_À faire:_
1. Dans l'article sur les très petites entreprises en Guadeloupe, combien de gîtes Bernard Dressayre possède-t-il à Sainte-Anne ?
2. Poursuivez, s'il vous plaît, l'article sur les très petites entreprises en Guadeloupe à partir de sa dernière phrase.

_Texte présenté:_
----

Covid: sortie de crise à risque pour les très petites entreprises en Guadeloupe
Les aides publiques ont limité l'impact de la pandémie pour un certain nombre d'entreprises guadeloupéennes, mais la sortie de crise s'annonce risquée pour le réseau de très petites entreprises de l'île, qui avaient déjà d'importantes dettes sociale et fiscale.
Publié : 28 mai 2021 à 12h47 par Tropiques FM avec L'AFP
"C'est catastrophique", résume Bernard Dressayre, propriétaire de cinq gîtes à Sainte-Anne, dont la location, l'unique activité familiale, est à l'arrêt depuis les restrictions aux voyages --limités aux seuls motifs impérieux-- imposées début 2020 en Guadeloupe.
"On est quatre à manger et il faut payer toutes les charges", témoigne ce patron, obligé de faire "des sacrifices". Il souhaiterait un maintien des aides, même réduites, jusqu'au redémarrage complet de l'économie.
En Guadeloupe, l'accès au prêt garanti par l'État et au chômage partiel a limité la perte d'emploi et le nombre de défaillances sur l'année 2020, selon le rapport de l'Institut d'émission des départements d'Outre-mer.
Mais ces résultats cachent une réalité plus complexe pour les 43.000 établissements, "formés à 92% par des très petites entreprises", explique le vice-président du Medef local, Jacques Fayel, "des TPE avec souvent des capitaux propres largement insuffisants".
Il fait état "de grosses difficultés, avec des dettes sociale et fiscale proportionnellement plus importantes sur le tissu économique local que dans l'Hexagone". Et "nombre de ces entreprises n'ont pas pu avoir accès aux aides puisqu'elles n'étaient pas à jour", note-t-il.
Selon l'URSSAF, "le pourcentage de cotisants débiteurs a augmenté de 24 points en 2020". Le taux était déjà de 54% en 2019.
Pour le directeur de la Caisse générale de Sécurité sociale de Guadeloupe, Jean Véron, "il faut anticiper la sortie de crise, qui risque d'être plus difficile que la crise elle-même".
"La situation est vraiment préoccupante", insiste Jean-Yves Ramassamy, représentant des socioprofessionnels de l'île qui avaient bloqué la Guadeloupe en février dernier, s'insurgeant contre "la pression sociale et fiscale" en temps de crise.
- "Engrenage infernal" -
Le patron de trois entreprises de BTP, de transports et de collecte des déchets, explique, à titre personnel, ne pas avoir pu "bénéficier des aides, n'ayant pas pu fournir les attestations des charges sociale et fiscale".
"Il n'y a pas de boulot. On a beaucoup d'argent dehors qui ne rentre pas", se justifie-t-il.

----

_Données de l'exercice:_
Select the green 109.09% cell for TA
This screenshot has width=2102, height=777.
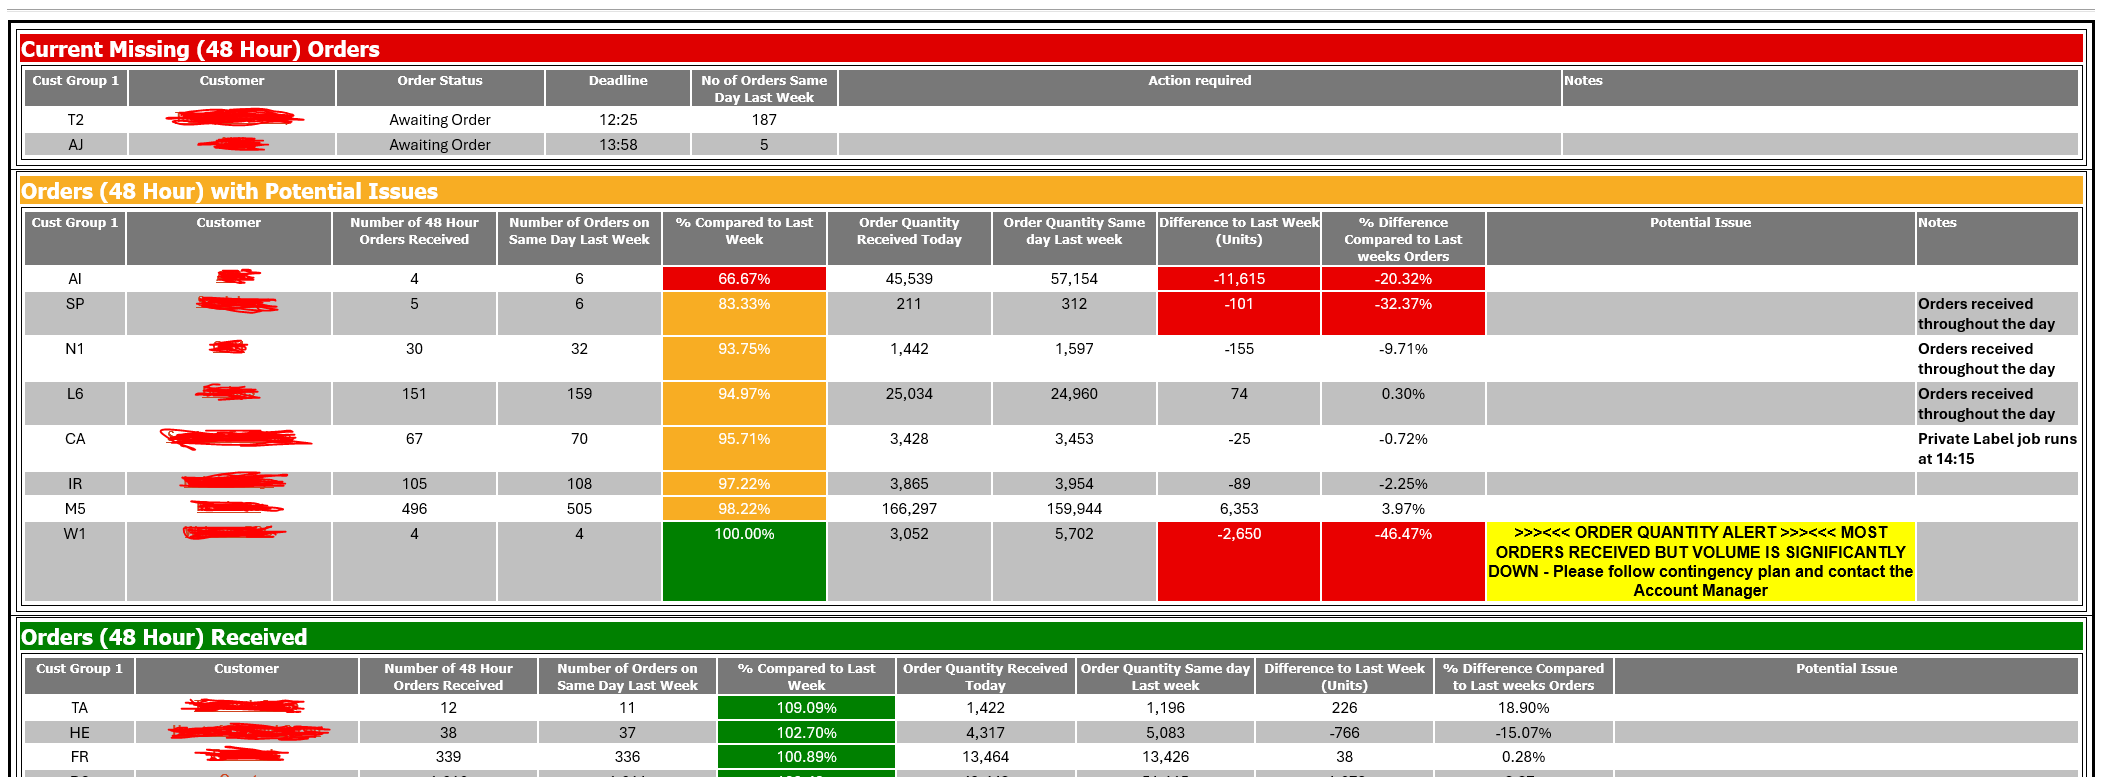coord(806,708)

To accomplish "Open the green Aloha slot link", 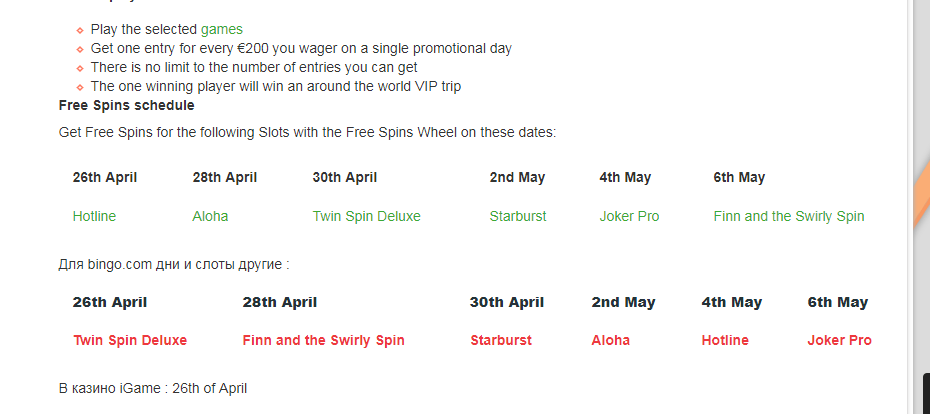I will (x=210, y=216).
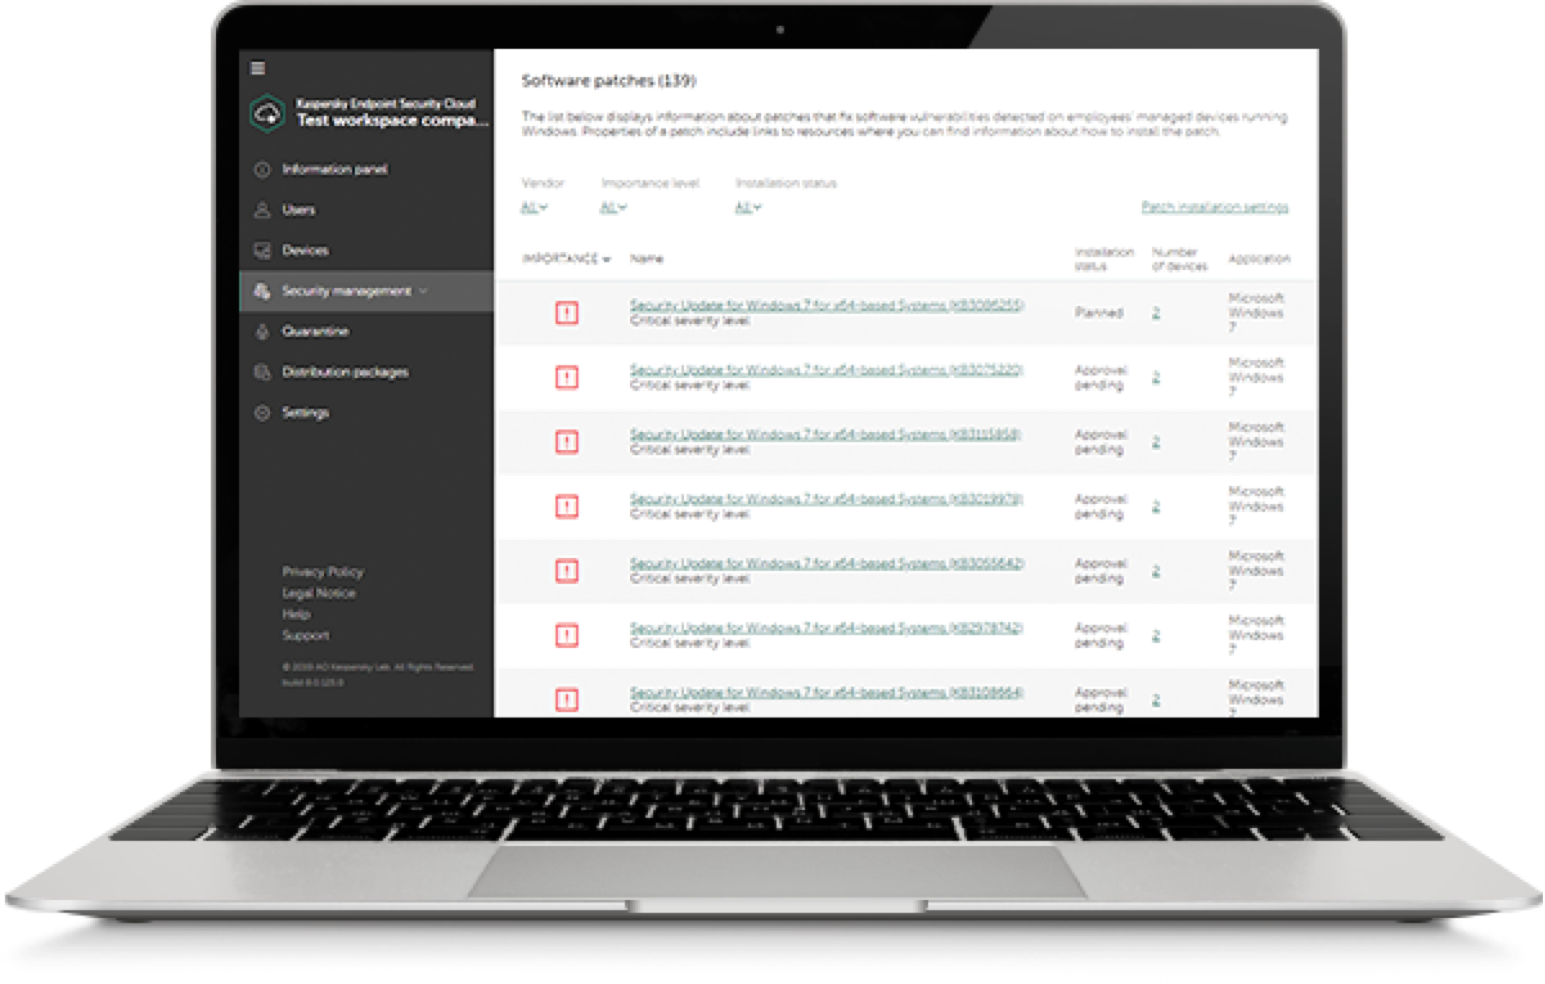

----

_Réponses par tâche:_
1. Il en possède cinq.

2.
Sur l'archipel, les délais de paiements des collectivités locales envers les entreprises contribuent à compliquer la situation. Ce qui forme, selon le vice-président du Medef, "un engrenage infernal".
"Si les entreprises n'ont pas d'attestation fiscale et sociale à jour, elles n'ont pas le droit aux aides", rappelle le directeur régional des finances publiques (DRFIP) de la Guadeloupe et des îles du Nord, Guy Bensaïd, qui assure avoir régularisé beaucoup de structures souhaitant être accompagnées.
"Celles qui étaient inconnues se sont fait connaître, elles ont déposé leur déclaration. Et celles qui avaient des dettes fiscales, on leur a fait des moratoires, ce qui a ouvert leur droit", explique-t-il.
Au total, "175 millions d'euros d'aides ont été distribués à 20.000 entreprises, dont 10% à 20% sont des structures qui ont été régularisées", ajoute M. Bensaïd.
Pour les établissements en règle n'ayant pas encore reçu les aides d'urgence, le directeur de la DRFIP explique avoir instauré des contrôles, dès lors que les montants ont augmenté: "Je ne distribue pas l'argent public à hauteur de 200.000 euros les yeux fermés. Et on a bien fait. On a trouvé de nombreux cas de fraudes au-delà des 400.000 euros. Les filtres ont, c'est vrai, retardé le versement, mais c'est la garantie d'une distribution correcte de l'argent public", conclut-il.
"Les aides publiques ont joué leur rôle" de pare-feu, commente Patrick Oudin, commissaire à la vie des entreprises et au développement productif. Mais il craint désormais la formation "d'entreprises zombies", des sociétés non viables ne devant leur survie qu'à la perfusion d'argent public.